Ctrip Optical Network’s practice of resisting optical cable interruptions
Ctrip Optical Network’s practice of resisting optical cable interruptions
About the Author
Lightworker, a Ctrip network technology expert, focuses on the fields of optical fiber communications and DCI transmission technology.
1. Background
Optical transmission network (OTN for short) is a communication network based on optical fiber technology. It uses optical fiber as the transmission medium to transmit information in the form of light. It relies on DWDM (Dense Wavelength Division Multiplexing) technology and protection switching technology to achieve large bandwidth, low latency, and highly reliable data transmission, so it is widely used in multiple data center interconnection scenarios. Large domestic and foreign Internet companies build their own transmission networks by renting optical fiber from operators, which can greatly reduce the cost of data transmission between IDCs. Similarly, Ctrip also has its own self-built optical transmission network (TOTN), which is mainly used to carry backbone network cross-data center traffic and IT office Internet traffic.
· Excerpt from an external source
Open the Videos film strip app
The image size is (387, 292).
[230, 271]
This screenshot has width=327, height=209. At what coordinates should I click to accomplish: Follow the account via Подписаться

As the underlying physical network, TOTN directly faces operator optical cables and needs to deal with frequent optical cable failures. As we all know, domestic infrastructure is still in the development stage, and operator optical cables are often dug out during construction. According to statistics from US operator Level3, its optical fiber network is interrupted approximately once every 1,000 kilometers per year; China Telecom probably experiences more than 50 trunk optical cable interruptions each year; and in India, there are several or even more than a dozen interruptions almost every day. It can be seen that the number of optical cable interruptions is closely related to the degree of local social and economic development.
Since its establishment, Ctrip TOTN has detected an average of more than 20 optical cable interruptions every year. Therefore, while providing large-capacity transmission, if the optical network can automatically switch when an optical cable failure occurs, the business bandwidth will not be affected, and the failure will not even be detected, which will greatly improve network reliability.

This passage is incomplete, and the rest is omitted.